Pull out each line of the entries below that contains the string "accomplish", where uppercase and lowercase count as different.

Start INFORMATION PROVIDED

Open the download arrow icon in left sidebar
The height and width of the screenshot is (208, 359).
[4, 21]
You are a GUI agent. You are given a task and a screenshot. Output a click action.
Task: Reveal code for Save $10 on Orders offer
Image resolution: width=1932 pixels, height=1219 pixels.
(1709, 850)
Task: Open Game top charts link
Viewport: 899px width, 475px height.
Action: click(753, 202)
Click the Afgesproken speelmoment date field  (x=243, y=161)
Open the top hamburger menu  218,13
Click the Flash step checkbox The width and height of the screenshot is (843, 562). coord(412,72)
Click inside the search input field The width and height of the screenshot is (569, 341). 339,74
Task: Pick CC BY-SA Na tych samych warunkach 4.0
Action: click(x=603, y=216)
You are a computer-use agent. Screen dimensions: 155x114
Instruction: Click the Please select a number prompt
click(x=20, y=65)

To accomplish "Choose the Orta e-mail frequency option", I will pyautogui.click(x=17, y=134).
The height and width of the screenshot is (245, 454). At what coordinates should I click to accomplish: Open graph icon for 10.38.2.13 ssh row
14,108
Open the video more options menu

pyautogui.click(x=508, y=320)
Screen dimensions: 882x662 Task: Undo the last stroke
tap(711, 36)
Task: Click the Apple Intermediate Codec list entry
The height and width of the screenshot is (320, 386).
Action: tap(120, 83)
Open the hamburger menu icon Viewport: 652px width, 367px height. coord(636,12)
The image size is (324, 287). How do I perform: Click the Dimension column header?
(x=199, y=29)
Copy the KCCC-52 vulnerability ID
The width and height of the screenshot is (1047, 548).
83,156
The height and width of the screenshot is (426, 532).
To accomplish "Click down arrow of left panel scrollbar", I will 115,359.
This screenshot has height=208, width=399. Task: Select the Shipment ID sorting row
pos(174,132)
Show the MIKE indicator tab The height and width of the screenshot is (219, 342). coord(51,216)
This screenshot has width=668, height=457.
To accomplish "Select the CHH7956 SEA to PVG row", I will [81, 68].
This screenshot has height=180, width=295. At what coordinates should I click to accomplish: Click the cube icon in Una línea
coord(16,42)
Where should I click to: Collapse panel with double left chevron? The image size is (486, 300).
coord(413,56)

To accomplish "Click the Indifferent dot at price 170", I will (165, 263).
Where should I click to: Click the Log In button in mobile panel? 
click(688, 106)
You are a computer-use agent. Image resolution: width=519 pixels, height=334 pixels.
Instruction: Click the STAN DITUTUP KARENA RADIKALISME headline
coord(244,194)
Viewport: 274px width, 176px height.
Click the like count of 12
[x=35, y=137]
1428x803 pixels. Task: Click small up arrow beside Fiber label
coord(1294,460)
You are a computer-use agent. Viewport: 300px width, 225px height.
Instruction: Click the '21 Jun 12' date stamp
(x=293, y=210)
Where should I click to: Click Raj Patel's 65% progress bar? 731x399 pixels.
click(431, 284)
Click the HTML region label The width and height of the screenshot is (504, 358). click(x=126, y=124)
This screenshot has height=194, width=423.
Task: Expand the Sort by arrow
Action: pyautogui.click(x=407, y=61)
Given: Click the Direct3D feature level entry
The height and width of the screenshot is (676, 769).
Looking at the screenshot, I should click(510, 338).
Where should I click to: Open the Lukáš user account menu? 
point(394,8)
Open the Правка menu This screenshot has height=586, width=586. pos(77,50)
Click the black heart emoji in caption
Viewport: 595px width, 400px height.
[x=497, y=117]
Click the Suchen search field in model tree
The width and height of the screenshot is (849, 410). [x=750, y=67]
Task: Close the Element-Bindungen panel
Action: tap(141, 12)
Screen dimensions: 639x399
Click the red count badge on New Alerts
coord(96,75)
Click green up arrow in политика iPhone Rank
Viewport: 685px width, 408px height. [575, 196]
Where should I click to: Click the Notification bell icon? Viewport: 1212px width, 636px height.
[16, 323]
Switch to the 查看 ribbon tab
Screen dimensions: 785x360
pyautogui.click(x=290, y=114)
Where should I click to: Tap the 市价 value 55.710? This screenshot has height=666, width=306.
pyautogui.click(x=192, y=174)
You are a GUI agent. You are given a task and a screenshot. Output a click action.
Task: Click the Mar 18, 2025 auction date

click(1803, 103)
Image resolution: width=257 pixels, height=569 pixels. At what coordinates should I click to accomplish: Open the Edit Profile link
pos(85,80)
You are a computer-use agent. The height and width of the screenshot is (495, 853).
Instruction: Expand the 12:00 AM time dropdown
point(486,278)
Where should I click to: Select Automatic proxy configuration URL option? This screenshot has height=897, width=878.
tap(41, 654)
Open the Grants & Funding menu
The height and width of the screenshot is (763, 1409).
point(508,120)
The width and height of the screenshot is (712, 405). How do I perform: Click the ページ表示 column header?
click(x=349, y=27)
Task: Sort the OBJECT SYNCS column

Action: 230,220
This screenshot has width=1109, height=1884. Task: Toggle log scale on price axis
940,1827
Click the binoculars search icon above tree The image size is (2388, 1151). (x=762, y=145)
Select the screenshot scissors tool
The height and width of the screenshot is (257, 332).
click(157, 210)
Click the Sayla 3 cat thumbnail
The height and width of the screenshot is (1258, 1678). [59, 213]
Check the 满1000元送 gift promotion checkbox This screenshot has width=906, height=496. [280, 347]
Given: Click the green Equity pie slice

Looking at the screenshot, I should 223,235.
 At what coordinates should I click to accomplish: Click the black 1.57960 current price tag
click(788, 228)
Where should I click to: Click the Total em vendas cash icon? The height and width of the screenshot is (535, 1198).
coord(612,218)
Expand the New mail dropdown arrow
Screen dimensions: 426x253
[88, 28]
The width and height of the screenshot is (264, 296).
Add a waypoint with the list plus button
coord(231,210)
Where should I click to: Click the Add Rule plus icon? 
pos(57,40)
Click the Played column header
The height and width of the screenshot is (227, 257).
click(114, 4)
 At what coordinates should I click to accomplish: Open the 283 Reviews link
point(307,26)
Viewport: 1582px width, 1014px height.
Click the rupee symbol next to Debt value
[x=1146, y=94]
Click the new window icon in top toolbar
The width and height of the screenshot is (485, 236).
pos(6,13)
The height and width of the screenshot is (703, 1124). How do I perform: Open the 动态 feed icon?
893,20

End INFORMATION PROVIDED

• **RIGHT ANSWER**:
To accomplish "Choose the Orta e-mail frequency option", I will pyautogui.click(x=17, y=134).
The height and width of the screenshot is (245, 454). At what coordinates should I click to accomplish: Open graph icon for 10.38.2.13 ssh row
To accomplish "Click down arrow of left panel scrollbar", I will 115,359.
To accomplish "Select the CHH7956 SEA to PVG row", I will [81, 68].
This screenshot has height=180, width=295. At what coordinates should I click to accomplish: Click the cube icon in Una línea
To accomplish "Click the Indifferent dot at price 170", I will (165, 263).
Image resolution: width=257 pixels, height=569 pixels. At what coordinates should I click to accomplish: Open the Edit Profile link
 At what coordinates should I click to accomplish: Click the black 1.57960 current price tag
 At what coordinates should I click to accomplish: Open the 283 Reviews link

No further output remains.